A friend and I went to a Meditation Workshop for Beginners. This was some time ago. The workshop started at ten in the morning and ended at four. It consisted of alternating periods of sitting or walking meditation, and then talks by the guiding teacher, followed by questions and answers.
On the long drive home my friend wept for her mother who had died some two months earlier and with whom she had not felt connected. Until that day, she had not been able to grieve, had not even known that she needed it. On the other hand, I felt like my mind had been scrubbed clean. I was full of energy and happy to do all four hours of driving. Daily worries, whatever they were, had vanished. I couldn’t even remember their shadows. This clear feeling lasted about three days.
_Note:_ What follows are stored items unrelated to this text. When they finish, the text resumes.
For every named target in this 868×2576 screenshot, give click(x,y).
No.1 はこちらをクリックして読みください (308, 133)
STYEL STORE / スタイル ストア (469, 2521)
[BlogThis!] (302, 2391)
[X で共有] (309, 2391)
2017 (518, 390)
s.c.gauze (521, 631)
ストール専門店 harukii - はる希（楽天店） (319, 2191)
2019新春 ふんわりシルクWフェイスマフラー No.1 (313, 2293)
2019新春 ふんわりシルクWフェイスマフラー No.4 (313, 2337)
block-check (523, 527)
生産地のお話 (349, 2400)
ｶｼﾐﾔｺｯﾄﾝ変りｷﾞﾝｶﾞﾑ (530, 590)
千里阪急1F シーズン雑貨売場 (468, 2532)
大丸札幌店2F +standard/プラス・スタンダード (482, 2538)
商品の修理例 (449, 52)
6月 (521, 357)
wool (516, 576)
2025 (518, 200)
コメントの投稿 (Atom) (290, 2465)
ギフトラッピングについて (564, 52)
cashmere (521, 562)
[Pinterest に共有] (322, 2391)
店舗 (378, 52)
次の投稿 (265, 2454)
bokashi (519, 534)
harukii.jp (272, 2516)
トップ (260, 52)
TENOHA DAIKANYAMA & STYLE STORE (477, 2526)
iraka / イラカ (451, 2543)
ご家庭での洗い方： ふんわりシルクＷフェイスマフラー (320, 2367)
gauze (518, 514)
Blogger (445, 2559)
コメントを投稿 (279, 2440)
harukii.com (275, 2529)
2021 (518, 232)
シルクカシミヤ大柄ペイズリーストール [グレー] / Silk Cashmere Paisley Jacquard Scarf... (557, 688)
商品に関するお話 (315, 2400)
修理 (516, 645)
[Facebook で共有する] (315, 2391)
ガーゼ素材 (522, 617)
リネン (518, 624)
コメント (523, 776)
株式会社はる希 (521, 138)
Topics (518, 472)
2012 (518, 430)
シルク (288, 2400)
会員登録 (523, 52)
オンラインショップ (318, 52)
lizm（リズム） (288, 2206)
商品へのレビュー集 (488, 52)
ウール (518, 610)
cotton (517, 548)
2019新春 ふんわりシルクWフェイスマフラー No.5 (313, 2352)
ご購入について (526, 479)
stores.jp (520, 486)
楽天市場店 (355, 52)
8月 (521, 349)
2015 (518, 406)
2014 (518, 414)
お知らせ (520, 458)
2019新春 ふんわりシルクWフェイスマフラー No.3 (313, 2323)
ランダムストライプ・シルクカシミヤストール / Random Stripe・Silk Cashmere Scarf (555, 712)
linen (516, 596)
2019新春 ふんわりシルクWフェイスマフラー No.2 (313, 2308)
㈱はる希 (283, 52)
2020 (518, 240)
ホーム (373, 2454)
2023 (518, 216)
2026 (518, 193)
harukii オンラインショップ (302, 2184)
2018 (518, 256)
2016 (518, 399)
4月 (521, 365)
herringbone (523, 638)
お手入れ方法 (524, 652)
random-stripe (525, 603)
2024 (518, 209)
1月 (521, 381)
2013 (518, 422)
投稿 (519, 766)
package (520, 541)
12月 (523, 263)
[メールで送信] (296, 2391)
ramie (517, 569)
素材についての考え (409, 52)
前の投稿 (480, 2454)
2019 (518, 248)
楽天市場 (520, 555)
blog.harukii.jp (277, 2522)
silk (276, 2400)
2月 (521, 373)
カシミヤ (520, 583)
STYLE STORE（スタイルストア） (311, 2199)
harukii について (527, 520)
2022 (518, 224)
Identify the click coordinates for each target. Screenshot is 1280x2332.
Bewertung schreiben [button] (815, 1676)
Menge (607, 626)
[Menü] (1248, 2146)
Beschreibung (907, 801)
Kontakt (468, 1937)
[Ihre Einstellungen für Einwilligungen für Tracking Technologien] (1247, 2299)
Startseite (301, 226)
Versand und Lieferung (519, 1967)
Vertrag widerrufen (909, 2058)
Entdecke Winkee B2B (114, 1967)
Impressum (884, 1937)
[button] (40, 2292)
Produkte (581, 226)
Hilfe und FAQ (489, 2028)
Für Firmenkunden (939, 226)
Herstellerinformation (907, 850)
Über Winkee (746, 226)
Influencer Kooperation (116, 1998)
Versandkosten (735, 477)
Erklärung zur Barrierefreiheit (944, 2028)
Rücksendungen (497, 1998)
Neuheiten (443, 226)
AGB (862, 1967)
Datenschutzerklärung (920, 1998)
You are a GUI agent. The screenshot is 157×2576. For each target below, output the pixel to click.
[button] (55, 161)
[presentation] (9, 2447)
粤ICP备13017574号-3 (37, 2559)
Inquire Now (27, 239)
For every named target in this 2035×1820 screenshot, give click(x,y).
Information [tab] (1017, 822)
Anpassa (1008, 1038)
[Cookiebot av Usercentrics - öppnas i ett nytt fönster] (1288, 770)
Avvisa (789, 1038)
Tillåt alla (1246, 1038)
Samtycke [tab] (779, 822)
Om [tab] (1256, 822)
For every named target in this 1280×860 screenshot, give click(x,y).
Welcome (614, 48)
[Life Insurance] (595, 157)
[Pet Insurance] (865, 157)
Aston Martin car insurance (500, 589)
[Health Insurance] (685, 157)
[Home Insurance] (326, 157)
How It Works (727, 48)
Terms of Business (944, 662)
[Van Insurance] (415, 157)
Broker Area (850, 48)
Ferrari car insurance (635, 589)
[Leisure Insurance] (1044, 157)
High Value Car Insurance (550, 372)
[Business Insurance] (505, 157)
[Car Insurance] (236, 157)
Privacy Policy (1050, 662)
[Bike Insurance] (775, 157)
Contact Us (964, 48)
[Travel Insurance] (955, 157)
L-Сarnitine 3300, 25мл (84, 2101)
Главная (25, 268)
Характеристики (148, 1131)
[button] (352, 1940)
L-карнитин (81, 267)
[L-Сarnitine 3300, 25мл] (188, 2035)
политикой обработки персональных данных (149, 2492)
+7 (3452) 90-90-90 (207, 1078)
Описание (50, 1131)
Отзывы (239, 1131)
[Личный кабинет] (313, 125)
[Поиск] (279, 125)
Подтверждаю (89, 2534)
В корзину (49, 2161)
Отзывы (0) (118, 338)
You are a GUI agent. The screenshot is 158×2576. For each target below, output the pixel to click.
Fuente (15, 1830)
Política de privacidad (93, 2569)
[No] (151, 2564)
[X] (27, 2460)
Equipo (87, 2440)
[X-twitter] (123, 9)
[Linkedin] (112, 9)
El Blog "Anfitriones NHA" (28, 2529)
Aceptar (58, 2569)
The moral of the story is perhaps obvious, but I’ll say it anyway. Meditation, like mental health counseling, can help you move toward wholeness. If you need to weep, you will weep. If you need to stop weeping, then that is the gift you may receive. Sometimes. My mourning friend said later that by the time we pulled into her driveway she felt a burden had lifted. A burden she didn’t know she was carrying.
And one more thought:
That mind-scrubbed-clean feeling–I didn’t see it coming. It wasn’t that I felt worry slowly ebbing away, as the day progressed. Not at all. In the morning I was interested, after lunch I was restless and grouchy. The lightness and energy appeared as if from nowhere, I had noticed. Like my friend, I didn’t know I needed it.